RE: No reason justifies disbelief.
March 26, 2019 at 4:25 pm
(This post was last modified: March 26, 2019 at 4:28 pm by bennyboy.)
(March 26, 2019 at 4:14 pm)Gae Bolga Wrote: Is that a yes or a no? Does the rule of hasn't = can't hold here or not?Not my song, dude. I've never made this assertion.
Quote:I posit that you can't know what it feels like to hold a cup of hot chocolate, because you haven't answered that question and can only talk around it. True or false?Well, I can verbalize an answer to that question, and you can choose to accept it or discard it. If you want me to prove that drinking hot chocolate is really as I say it is, my best bet is to try and get you to have the same experience, and see if you recognize in your experience the things I was trying to verbalize.
If you still reject it, then I have to walk away.
Your analogy is a poor one, however, because my reason for saying science can't answer certain kinds of questions isn't that it hasn't. It's that I know some things about reality, and about what science is, and I can see that there's a fundamental disconnect.

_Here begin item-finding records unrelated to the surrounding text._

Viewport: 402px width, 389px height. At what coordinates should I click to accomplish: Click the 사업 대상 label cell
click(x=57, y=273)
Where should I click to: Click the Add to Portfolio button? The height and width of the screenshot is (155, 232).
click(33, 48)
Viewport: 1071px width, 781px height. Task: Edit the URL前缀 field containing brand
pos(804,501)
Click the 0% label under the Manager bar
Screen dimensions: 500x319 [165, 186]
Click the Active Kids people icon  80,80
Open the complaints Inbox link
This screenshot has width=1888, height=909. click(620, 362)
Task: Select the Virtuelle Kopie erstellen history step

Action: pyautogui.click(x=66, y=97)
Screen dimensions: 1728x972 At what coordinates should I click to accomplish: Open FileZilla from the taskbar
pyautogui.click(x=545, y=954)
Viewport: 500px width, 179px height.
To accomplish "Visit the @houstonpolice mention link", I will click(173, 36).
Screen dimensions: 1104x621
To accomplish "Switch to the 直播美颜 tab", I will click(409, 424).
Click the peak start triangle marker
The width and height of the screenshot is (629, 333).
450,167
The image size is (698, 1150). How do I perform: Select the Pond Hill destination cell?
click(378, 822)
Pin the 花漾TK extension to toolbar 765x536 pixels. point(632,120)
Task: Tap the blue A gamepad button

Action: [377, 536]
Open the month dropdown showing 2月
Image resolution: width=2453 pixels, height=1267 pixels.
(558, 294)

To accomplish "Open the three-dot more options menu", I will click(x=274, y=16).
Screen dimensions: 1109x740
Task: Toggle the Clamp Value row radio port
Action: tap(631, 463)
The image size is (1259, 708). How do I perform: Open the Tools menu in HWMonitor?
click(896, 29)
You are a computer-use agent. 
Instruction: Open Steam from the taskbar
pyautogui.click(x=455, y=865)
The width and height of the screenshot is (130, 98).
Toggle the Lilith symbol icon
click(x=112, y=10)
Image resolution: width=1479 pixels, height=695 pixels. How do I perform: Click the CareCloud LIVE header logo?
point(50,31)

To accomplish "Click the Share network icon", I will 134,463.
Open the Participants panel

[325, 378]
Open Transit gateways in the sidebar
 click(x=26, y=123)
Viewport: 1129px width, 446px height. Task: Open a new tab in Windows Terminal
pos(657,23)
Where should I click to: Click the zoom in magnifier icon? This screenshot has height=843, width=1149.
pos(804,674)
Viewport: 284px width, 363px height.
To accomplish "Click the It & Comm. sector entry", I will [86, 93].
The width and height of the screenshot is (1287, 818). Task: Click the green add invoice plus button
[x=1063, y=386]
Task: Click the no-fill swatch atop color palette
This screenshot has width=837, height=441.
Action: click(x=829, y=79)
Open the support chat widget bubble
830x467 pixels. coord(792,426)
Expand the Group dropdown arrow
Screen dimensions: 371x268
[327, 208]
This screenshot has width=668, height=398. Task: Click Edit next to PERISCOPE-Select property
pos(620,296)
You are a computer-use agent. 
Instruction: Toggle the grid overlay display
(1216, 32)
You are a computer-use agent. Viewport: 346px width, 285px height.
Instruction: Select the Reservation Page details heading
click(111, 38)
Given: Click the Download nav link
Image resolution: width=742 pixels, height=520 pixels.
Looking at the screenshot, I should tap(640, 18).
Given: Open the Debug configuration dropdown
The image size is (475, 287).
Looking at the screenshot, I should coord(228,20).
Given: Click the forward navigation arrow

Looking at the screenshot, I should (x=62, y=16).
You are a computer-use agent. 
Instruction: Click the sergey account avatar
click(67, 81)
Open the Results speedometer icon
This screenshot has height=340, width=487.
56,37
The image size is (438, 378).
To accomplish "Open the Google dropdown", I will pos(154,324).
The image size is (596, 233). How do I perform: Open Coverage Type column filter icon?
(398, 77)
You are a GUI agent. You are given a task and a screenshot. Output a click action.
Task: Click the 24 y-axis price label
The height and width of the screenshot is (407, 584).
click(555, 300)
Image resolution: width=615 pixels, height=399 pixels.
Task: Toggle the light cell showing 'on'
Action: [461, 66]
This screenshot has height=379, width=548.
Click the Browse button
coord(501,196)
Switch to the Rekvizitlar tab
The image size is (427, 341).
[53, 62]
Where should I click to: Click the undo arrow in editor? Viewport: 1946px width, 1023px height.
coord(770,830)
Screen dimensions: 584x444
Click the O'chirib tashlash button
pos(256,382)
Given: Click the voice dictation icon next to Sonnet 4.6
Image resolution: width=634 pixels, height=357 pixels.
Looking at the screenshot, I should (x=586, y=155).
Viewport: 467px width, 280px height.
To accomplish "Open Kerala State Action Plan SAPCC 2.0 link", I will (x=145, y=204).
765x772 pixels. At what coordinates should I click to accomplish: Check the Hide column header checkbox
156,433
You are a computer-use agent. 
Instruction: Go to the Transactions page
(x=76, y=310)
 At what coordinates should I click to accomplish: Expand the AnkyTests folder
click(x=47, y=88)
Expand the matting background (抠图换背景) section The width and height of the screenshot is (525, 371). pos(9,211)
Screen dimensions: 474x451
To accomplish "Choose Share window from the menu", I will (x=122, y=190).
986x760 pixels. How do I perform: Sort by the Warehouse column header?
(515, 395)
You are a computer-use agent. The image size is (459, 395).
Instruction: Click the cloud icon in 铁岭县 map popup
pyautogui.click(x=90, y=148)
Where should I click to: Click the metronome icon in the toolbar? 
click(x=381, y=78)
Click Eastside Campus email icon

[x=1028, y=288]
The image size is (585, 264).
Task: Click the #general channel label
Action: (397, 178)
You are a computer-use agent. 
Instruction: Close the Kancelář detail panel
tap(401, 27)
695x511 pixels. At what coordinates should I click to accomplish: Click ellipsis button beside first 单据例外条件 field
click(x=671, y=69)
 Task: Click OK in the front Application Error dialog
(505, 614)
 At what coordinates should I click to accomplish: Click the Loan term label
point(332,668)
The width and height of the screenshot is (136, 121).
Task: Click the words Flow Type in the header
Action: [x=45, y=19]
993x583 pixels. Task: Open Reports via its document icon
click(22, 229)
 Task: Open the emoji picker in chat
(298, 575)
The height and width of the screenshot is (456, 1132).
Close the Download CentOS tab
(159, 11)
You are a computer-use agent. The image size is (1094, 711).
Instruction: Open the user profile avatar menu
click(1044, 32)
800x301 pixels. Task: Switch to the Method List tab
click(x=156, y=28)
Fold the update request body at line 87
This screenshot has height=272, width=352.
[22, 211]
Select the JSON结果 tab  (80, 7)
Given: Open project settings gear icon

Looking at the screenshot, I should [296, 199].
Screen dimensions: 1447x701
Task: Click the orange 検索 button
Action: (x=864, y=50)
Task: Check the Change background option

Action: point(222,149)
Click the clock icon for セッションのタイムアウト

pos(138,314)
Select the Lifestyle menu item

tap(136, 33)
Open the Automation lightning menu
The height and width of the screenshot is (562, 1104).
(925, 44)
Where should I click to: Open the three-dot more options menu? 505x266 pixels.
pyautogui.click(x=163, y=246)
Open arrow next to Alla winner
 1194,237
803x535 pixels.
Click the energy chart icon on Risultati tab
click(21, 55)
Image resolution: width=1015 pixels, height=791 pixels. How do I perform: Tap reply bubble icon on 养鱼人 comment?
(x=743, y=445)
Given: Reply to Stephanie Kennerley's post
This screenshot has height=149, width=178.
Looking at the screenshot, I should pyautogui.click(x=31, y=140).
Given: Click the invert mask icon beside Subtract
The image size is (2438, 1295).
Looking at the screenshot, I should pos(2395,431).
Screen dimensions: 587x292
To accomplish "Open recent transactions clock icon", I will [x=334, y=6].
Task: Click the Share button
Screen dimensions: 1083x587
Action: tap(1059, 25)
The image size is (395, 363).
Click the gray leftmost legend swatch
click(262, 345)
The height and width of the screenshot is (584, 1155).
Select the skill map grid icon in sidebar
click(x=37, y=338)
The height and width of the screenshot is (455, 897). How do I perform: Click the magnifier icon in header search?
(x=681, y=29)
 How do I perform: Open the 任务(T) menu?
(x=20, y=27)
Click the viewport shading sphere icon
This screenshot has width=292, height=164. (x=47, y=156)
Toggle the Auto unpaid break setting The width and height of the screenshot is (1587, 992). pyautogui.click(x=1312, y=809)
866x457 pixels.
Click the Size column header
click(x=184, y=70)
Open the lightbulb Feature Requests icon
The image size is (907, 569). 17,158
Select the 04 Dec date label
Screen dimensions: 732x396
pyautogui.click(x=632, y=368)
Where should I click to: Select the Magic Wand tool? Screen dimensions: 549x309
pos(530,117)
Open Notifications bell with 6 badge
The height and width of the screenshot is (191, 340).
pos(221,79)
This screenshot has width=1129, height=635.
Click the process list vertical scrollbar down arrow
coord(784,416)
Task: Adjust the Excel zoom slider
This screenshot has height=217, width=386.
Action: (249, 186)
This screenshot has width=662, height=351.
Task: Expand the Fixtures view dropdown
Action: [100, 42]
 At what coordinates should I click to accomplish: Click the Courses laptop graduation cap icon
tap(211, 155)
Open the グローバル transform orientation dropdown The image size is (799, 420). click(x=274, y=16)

Now, I've also asserted that there's no good EVIDENCE that Science can answer other kinds of questions, because it hasn't answered similar questions before. This is a response to the positive claim that science is the best (or only) tool for answering some kinds of questions: you'll have to supply evidence that this assertion is true.
As I said at the outset, I take the classical atheist position on the claim that science can answer all questions: you haven't provided me with good evidence that this is true, but I reserve the right to change my mind if good evidence is presented.